■ WHAT IS NEEDED ■
Where the string "agent" appears in a line of the data, show that line.

■ RECORD SET ■

——

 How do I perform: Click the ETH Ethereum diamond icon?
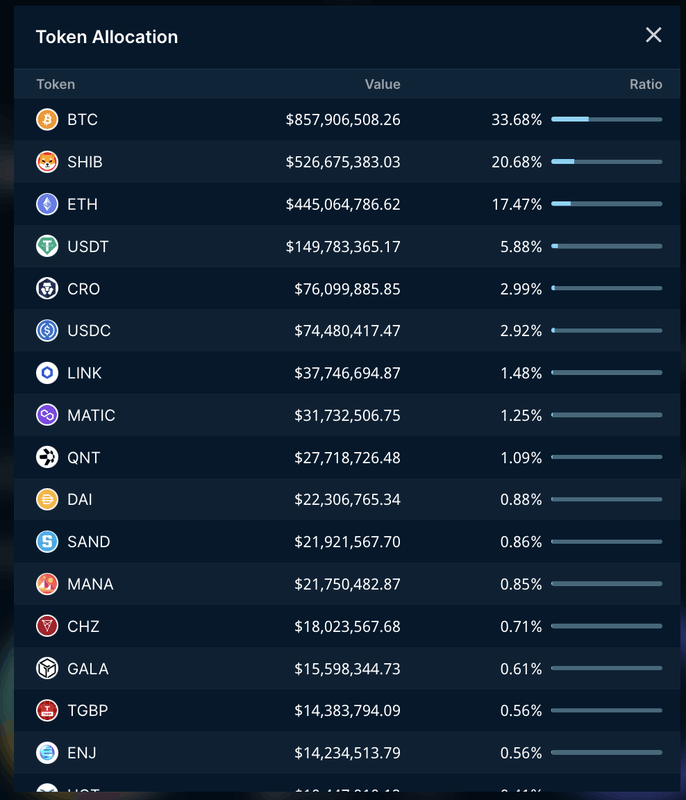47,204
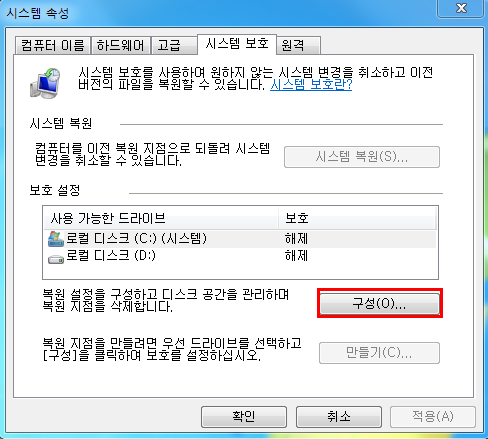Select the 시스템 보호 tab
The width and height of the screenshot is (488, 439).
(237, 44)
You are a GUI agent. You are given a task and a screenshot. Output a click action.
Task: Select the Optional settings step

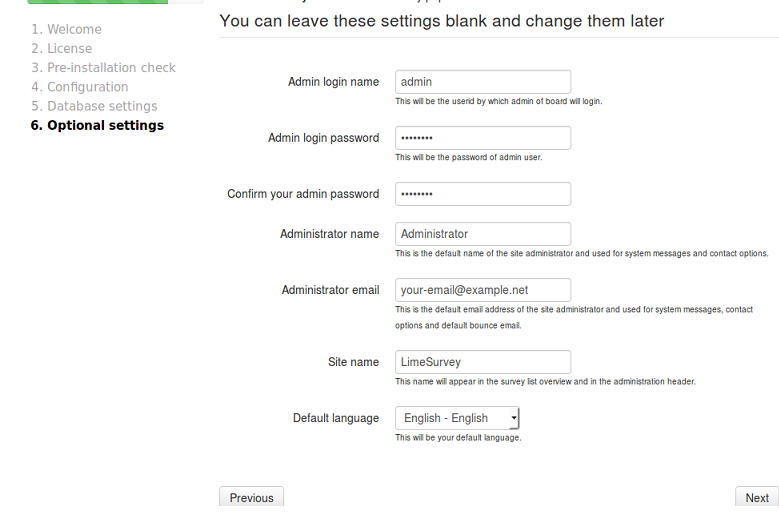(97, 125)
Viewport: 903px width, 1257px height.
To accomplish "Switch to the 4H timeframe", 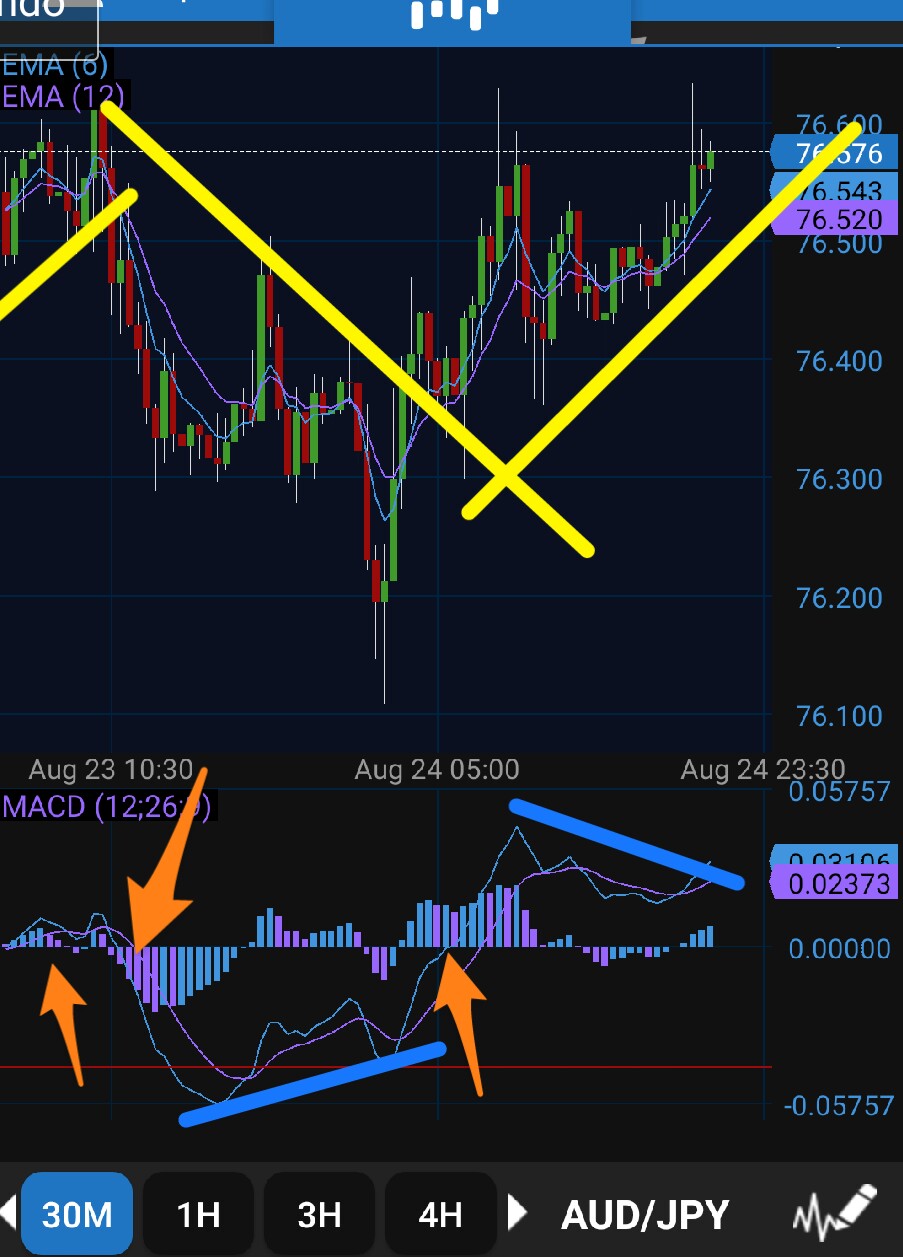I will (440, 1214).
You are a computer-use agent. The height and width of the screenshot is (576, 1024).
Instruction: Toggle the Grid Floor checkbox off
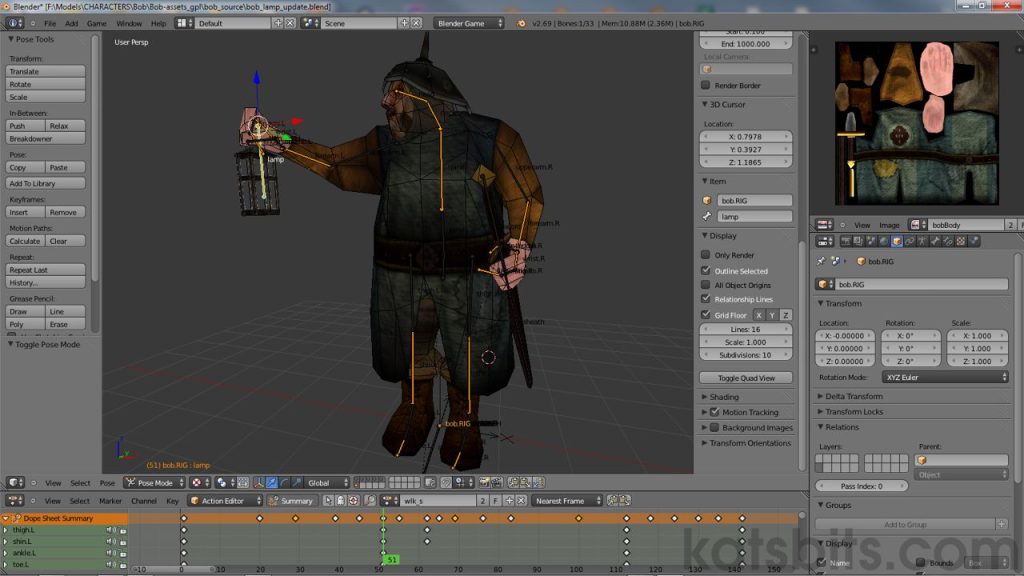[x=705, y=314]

——

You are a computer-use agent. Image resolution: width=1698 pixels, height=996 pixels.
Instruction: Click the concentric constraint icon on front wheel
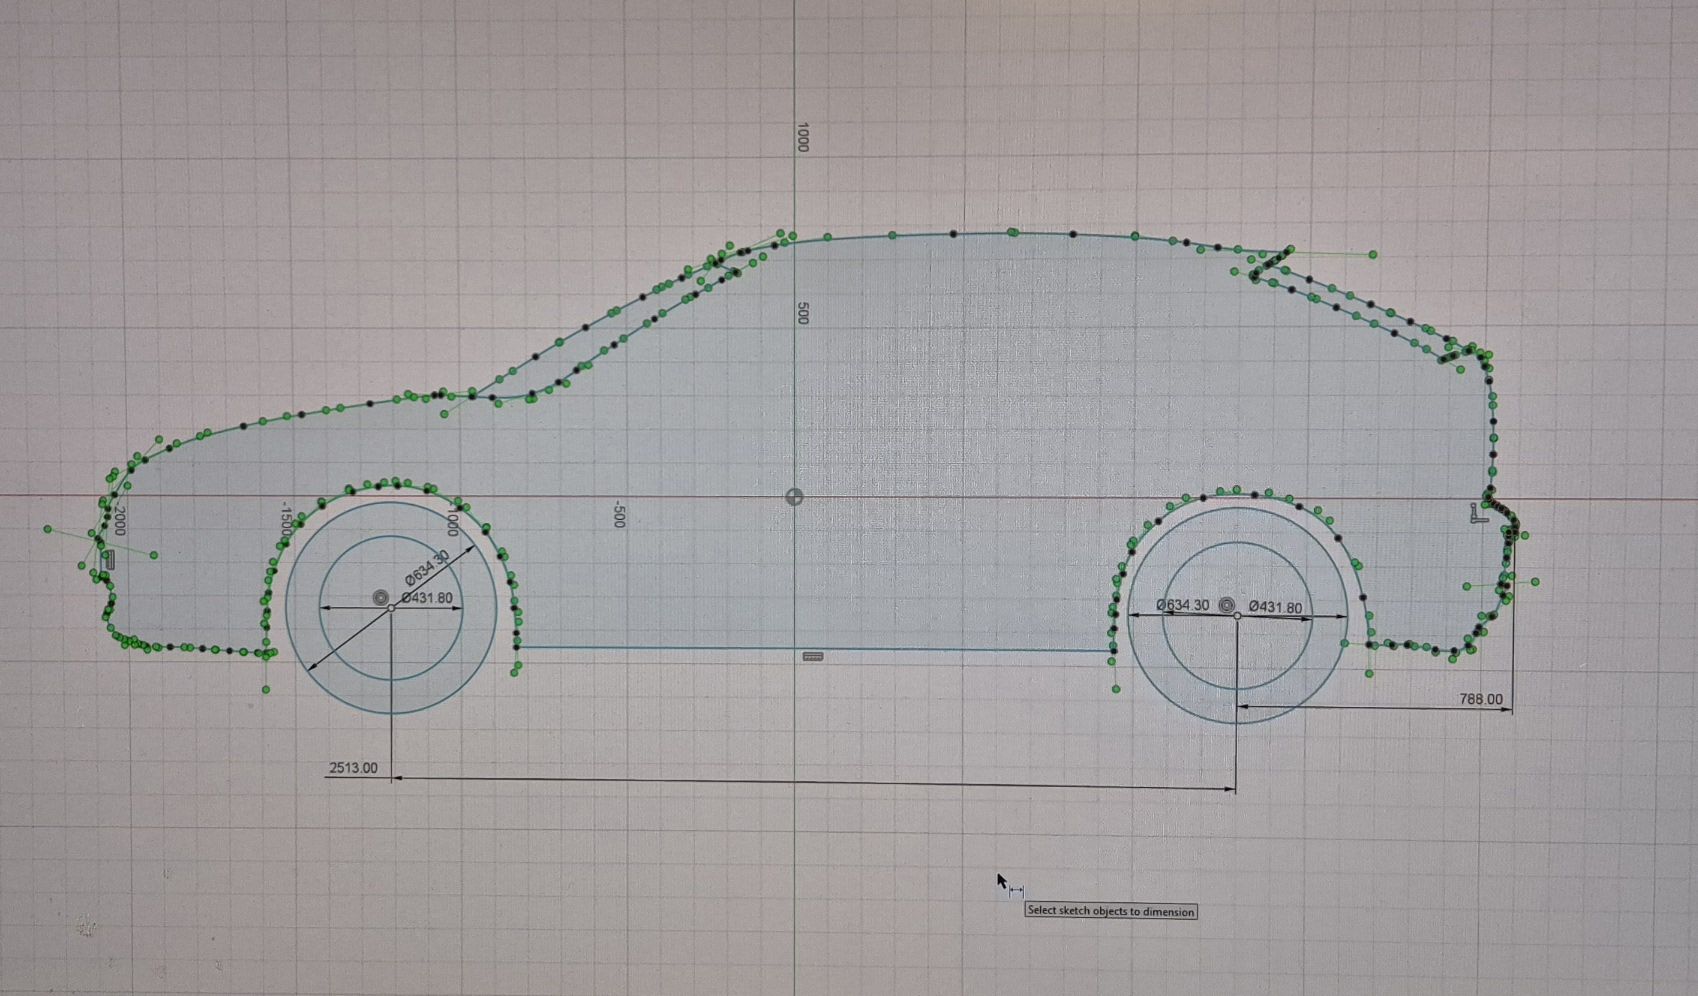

——

■ ANSWER BOX ■
You are a GUI agent. You are given a task and a screenshot. Output a click action.
You are a computer-use agent. The height and width of the screenshot is (576, 1024).
You are a computer-use agent. Image resolution: width=1698 pixels, height=996 pixels.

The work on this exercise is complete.